Abstract

Online customer reviews are not only an important decision-making tool for customers, they are also used by e-commerce providers as a source of information to analyze customer satisfaction. In order to reduce the complexity of evaluation comments, written reviews are additionally represented by evaluation stars in many evaluation systems. Numerous studies address the sentiment recognition of written reviews and view polarity recognition as a binary or ternary problem. This study presents the first results of a holistic approach, which takes up the combination of customer reviews with evaluation points realized in platform-dependent evaluation systems. Sentiment analysis is regarded as a quinary classification problem. In this study, 5,000 customer evaluations are analyzed with lexicon-based sentiment analysis at document level with the target to predict the evaluation points based on the determined polarity. For sentiment analysis the data mining tool RapidMiner is used and the categorization of the sentiment polarity is realized by using different NLP techniques in combination with the sentiment dictionary SentiWordNet.
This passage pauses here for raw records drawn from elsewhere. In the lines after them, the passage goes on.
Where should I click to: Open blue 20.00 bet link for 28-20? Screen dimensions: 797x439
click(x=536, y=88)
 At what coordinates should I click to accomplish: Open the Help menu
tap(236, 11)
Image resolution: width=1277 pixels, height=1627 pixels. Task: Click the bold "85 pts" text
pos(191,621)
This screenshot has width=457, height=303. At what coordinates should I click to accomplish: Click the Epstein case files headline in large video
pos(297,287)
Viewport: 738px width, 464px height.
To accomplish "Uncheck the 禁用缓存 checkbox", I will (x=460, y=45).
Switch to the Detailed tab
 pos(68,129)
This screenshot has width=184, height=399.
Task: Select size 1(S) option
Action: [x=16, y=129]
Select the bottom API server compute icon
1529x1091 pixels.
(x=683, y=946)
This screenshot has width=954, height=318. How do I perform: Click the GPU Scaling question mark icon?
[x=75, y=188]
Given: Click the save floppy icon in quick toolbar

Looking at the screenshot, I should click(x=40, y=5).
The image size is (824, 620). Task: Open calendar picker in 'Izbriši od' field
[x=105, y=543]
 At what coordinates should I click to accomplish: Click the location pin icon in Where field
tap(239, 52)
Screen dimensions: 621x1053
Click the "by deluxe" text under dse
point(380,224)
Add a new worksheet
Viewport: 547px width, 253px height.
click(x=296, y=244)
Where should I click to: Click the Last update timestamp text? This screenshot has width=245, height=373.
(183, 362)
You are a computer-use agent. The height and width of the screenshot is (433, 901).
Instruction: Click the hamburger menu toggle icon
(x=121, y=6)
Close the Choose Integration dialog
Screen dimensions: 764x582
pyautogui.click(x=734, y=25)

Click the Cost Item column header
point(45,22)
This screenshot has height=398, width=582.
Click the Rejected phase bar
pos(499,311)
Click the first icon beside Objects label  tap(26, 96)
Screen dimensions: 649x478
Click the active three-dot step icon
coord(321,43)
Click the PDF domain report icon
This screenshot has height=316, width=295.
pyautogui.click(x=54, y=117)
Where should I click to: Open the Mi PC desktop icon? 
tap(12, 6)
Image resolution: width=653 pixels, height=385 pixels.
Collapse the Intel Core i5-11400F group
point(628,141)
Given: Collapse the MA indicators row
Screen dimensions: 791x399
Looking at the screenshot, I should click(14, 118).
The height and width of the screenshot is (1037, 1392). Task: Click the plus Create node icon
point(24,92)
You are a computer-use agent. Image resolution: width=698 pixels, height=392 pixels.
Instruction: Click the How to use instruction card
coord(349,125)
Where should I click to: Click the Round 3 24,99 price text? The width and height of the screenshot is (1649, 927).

The supervised learning algorithms k-Nearest Neighbor, Naive Bayes and Random Forest are used for classification and their classification quality is compared. Random Forest achieves the most accurate results in conjunction with NLP techniques, while the other two classifiers provide worse results. The results suggest that a stronger scaling of polarity requires a stronger differentiation between classes and thus a more intensive lexical preprocessing.